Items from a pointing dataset
— BEGIN —

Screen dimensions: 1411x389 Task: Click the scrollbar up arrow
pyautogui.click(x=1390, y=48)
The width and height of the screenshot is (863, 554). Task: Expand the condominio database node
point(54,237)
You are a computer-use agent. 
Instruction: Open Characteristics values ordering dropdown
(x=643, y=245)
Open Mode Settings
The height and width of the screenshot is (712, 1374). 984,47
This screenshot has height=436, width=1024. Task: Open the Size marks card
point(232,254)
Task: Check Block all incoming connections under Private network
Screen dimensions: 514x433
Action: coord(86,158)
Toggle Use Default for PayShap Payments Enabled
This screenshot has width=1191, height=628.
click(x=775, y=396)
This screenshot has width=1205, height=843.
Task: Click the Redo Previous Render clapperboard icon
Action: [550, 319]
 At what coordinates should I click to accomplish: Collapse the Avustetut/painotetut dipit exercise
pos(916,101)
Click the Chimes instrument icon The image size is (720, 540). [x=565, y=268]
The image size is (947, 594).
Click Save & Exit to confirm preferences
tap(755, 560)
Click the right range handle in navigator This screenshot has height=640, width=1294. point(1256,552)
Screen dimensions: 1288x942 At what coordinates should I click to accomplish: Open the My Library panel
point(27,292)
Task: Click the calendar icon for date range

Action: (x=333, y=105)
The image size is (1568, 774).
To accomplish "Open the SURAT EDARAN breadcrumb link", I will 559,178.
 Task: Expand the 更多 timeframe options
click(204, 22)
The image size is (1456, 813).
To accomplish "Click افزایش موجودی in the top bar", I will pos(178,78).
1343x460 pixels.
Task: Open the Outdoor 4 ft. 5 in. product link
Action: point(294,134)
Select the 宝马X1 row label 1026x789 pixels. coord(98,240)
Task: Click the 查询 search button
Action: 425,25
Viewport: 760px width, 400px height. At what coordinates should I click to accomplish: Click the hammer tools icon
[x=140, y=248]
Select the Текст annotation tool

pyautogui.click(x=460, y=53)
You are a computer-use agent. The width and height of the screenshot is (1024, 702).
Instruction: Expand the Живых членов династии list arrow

— END —

Can you return all of the items above, character for character, without changing anything?

Screen dimensions: 1411x389 Task: Click the scrollbar up arrow
pyautogui.click(x=1390, y=48)
The width and height of the screenshot is (863, 554). Task: Expand the condominio database node
point(54,237)
You are a computer-use agent. 
Instruction: Open Characteristics values ordering dropdown
(x=643, y=245)
Open Mode Settings
The height and width of the screenshot is (712, 1374). 984,47
This screenshot has height=436, width=1024. Task: Open the Size marks card
point(232,254)
Task: Check Block all incoming connections under Private network
Screen dimensions: 514x433
Action: coord(86,158)
Toggle Use Default for PayShap Payments Enabled
This screenshot has width=1191, height=628.
click(x=775, y=396)
This screenshot has width=1205, height=843.
Task: Click the Redo Previous Render clapperboard icon
Action: [550, 319]
 At what coordinates should I click to accomplish: Collapse the Avustetut/painotetut dipit exercise
pos(916,101)
Click the Chimes instrument icon The image size is (720, 540). [x=565, y=268]
The image size is (947, 594).
Click Save & Exit to confirm preferences
tap(755, 560)
Click the right range handle in navigator This screenshot has height=640, width=1294. point(1256,552)
Screen dimensions: 1288x942 At what coordinates should I click to accomplish: Open the My Library panel
point(27,292)
Task: Click the calendar icon for date range

Action: (x=333, y=105)
The image size is (1568, 774).
To accomplish "Open the SURAT EDARAN breadcrumb link", I will 559,178.
 Task: Expand the 更多 timeframe options
click(204, 22)
The image size is (1456, 813).
To accomplish "Click افزایش موجودی in the top bar", I will pos(178,78).
1343x460 pixels.
Task: Open the Outdoor 4 ft. 5 in. product link
Action: point(294,134)
Select the 宝马X1 row label 1026x789 pixels. coord(98,240)
Task: Click the 查询 search button
Action: 425,25
Viewport: 760px width, 400px height. At what coordinates should I click to accomplish: Click the hammer tools icon
[x=140, y=248]
Select the Текст annotation tool

pyautogui.click(x=460, y=53)
You are a computer-use agent. The width and height of the screenshot is (1024, 702).
Instruction: Expand the Живых членов династии list arrow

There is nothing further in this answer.